I'm a volunteer at the park i stay at in the winter so they throw a party for us every year and this one was a cowboy theme. Also, a few years back, i had been to a dude ranch around 100 miles from where you live and really enjoyed playing cowboy for a week. A real city slicker i am. I'll rotate it from time to time so you don't die laughing. :)

Posted

My own cowgirl days are pretty much behind me...while I do still have a horse, I'm content to just enjoy watching the cows and calves in my neighbor's pasture that adjoins my property on two sides, and limiting my concerns about their care and management to leaving a note on his gate if I happen to notice something like a broken fencepost or sagging barbed wire between them and the busy state highway our properties front on.
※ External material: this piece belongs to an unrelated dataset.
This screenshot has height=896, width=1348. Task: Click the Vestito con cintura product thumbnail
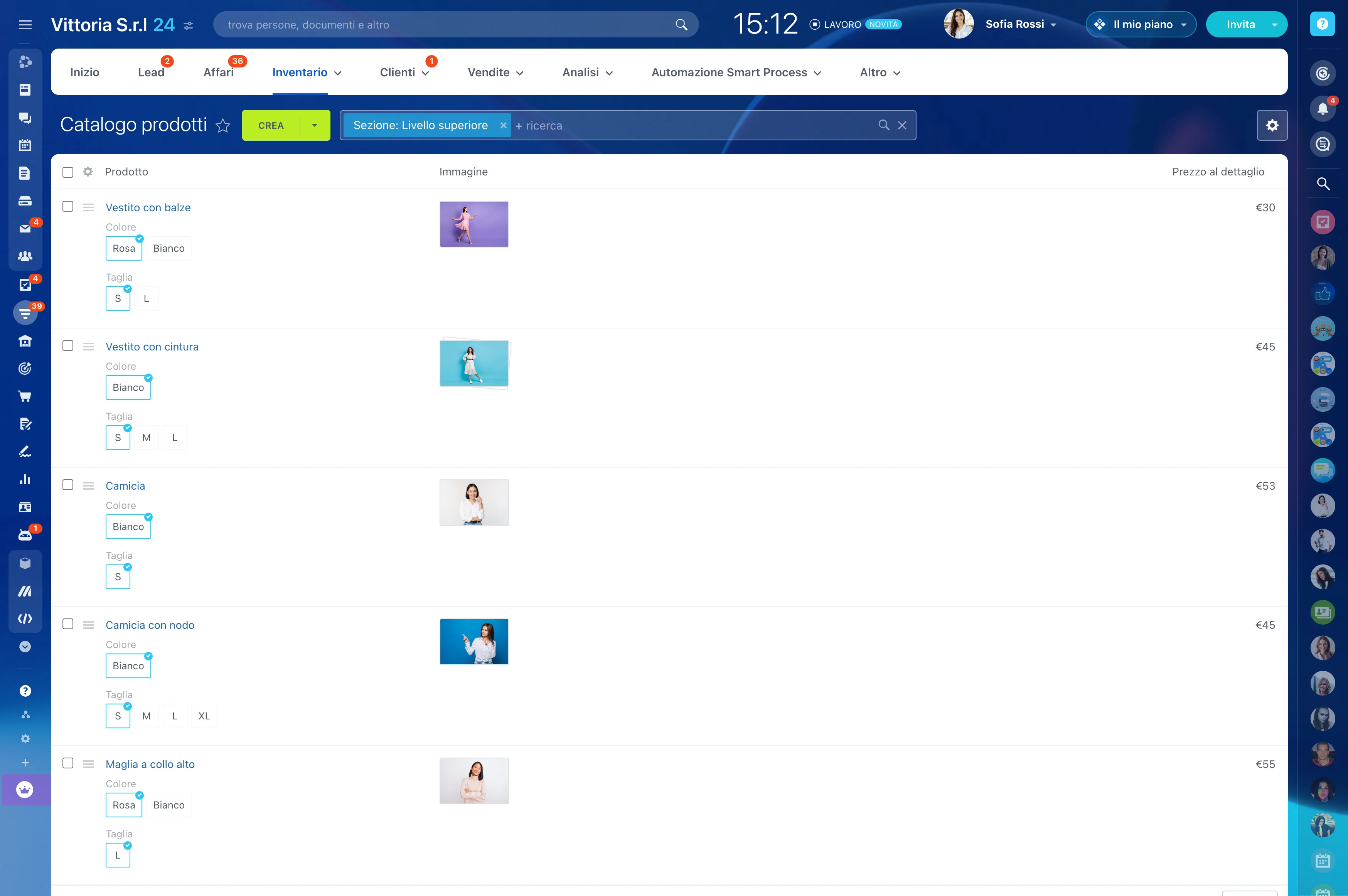(474, 364)
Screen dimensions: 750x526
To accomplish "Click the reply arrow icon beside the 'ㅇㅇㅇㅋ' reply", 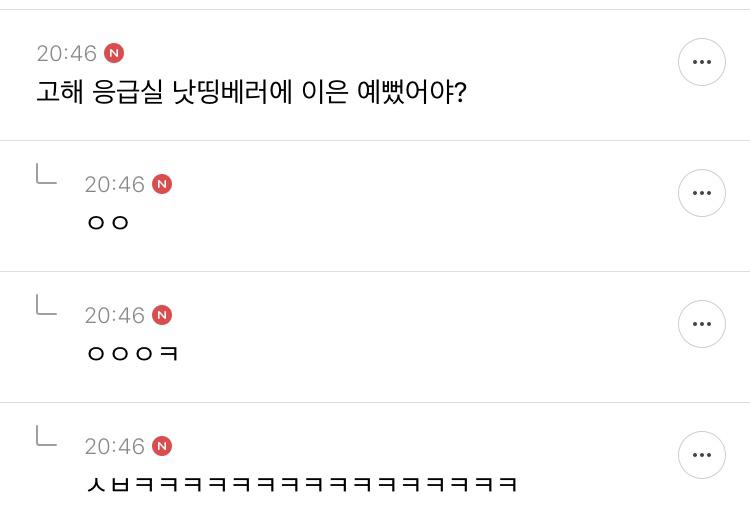I will (x=46, y=304).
Other than that, I adorn my side and rear ward facing windows in my office, living room and kitchen with the slightest of toppers, leaving clear and unobstructed the "picture window views" of my home's bucolic setting....enjoying the best of living in cow country without the work part....

Posted

When my son was at the University I did a study with him on the wild horses that come down from the hills about 3 blocks from my house. Sometimes we see them on the side of the road eating the grass or walking around the neighborhood. I found these spiritual beings teaching me about just being the self we are meant to be. We are in a planned community, but I wish they would build a corridor for the horses so they can access the home, food and beauty we took away from them. Some people who are retired stop and direct traffic when they see the horses so they won't get hit.

Posted

My only experience with wild horses in their native habitat occurred 40 years and 1 1/2 months ago...yes, I remember that accurately when and where it was....I was driving on a narrow two lane blacktop in a remote area near the Apache reservation in NW New Mexico, with my two oldest children, only 5 and 7 at the time. As my car topped the ridge, we were suddenly in the midst of them, surrounded by them, probably around two dozen of them, as we had come upon them by surpise as they grazed along the roadside. They scattered, then loosely regrouped, as they scrambled, skittered, leaped and slid down a steep rock-strewn slope into a dry wash before dissapearing into the scrub....the while incident lastest only moments, the memory, a lifetime. I've owned several Mustangs, one himself a gentled wild capture, the other a generation removed from wild caughts, known a few more, they are remarkable horses.

It would be wonderful if there were enough like-minded concerned residents in your commmunity to make an access corridor a reality.